Points I'm Pondering

Point #1: Among the axioms of education is "Every teacher is a reading teacher." It should follow that every teacher is a reader, and that every education major is a reader. This is not being enforced.

Point #2: Another axiom is "All children can learn," or as Adler's Paideia Proposal phrases it, "All children are educable." This one kind of creeps me out, because the assertion suggests that not everyone thinks so. (Contrast "Schooling takes place in buildings," which is such a commonplace idea that no one bothers saying it, though a lot of science, PE and art can be done outdoors.)

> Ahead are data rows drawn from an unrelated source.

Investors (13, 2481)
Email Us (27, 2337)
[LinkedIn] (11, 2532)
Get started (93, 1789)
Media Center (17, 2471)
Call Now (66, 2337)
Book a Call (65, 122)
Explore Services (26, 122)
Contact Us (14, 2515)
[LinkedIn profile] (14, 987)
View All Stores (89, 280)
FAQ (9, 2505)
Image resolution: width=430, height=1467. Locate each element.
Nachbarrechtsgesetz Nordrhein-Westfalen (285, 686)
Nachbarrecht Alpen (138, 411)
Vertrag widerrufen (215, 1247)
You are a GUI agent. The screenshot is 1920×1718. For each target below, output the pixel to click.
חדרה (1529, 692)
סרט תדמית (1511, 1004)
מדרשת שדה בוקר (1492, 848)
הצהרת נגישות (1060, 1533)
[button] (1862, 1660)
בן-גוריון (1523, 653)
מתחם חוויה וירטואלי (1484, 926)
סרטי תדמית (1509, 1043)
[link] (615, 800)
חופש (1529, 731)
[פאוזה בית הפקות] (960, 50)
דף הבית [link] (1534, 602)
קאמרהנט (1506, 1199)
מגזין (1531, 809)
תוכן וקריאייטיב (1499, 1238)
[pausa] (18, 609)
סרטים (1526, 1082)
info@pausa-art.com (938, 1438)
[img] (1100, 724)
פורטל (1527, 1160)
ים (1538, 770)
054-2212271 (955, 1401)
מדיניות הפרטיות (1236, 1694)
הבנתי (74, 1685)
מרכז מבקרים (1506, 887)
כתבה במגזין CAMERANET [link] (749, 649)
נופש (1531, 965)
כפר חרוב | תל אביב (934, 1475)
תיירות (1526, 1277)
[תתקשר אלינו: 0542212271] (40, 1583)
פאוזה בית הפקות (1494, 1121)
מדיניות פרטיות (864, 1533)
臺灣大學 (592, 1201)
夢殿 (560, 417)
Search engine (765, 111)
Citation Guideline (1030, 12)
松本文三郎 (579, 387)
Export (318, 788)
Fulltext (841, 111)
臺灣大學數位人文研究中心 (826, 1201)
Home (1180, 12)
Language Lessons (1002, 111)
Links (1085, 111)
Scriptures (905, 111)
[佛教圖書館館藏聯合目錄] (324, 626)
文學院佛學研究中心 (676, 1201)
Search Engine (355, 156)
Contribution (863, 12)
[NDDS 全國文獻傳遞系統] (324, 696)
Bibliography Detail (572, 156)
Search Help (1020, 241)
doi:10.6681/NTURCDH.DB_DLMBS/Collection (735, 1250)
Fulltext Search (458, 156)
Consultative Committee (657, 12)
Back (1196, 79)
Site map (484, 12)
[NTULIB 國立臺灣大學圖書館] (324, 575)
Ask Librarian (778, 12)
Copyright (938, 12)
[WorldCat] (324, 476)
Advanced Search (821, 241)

As differentiated instruction advocate Jim Grant points out, not all children learn at the government rate (45 minutes a class, 180 days a year, 13 years until you're done)--certainly kids don't learn by merely being present when instruction takes place. One of my concerns about schooling is the amount of time being wasted. Why does kindergarten, which forty years ago was thought unnecessary, need to take seven hours a day? How much time in those thirteen years does a child spend traveling to and from school; standing in line; waiting for administrative items to be in order, for everyone to find the right page and a pencil and paper, for a disruption to be over and instruction to resume? How little time is spent thinking about big questions (or "throughlines" as they say at Project Zero)?
And for all that, if all children can learn and they are each spending 14,040 hours in school (less a few sick days) at a total cost of over $100,000 per student, why are so many finishing school with so little evident education? Right now there are about fifty million American children in public schools. If you add in the teachers (and I'm not including principals, support staff or those in post-secondary education), something like eighteen percent of Americans are going into school Monday morning.
Yet for all the investment of time and money, the average U.S. eighteen-year-old, by all appearances, is not so full of information as to name the capital of Canada (in some cases, I'm afraid, nor that of the United States), not skilled enough at reasoning to find the logical flaw in a letter to the editor, not good enough at math to compare the prices of different sizes of pizza, not engaged enough in civics to go out and make an informed vote for governor, not physically conditioned enough to run a mile, not law-abiding or health-conscious enough to have avoided binge drinking, and not sufficiently exposed to the fine arts to hum along to any classical music that hasn't been in a TV commercial lately. She or he has not learned to speak a second language fluently, is not ready for college math, and doesn't read any books that aren't required. A quarter of teens drop out before graduation. Of those who have a diploma, a fifth can't get into the military because of their low ASVAB scores.
So all children can learn, but many of them don't seem to be learning much in school. Is it possible to get the American system of education to a point that most people will find satisfactory?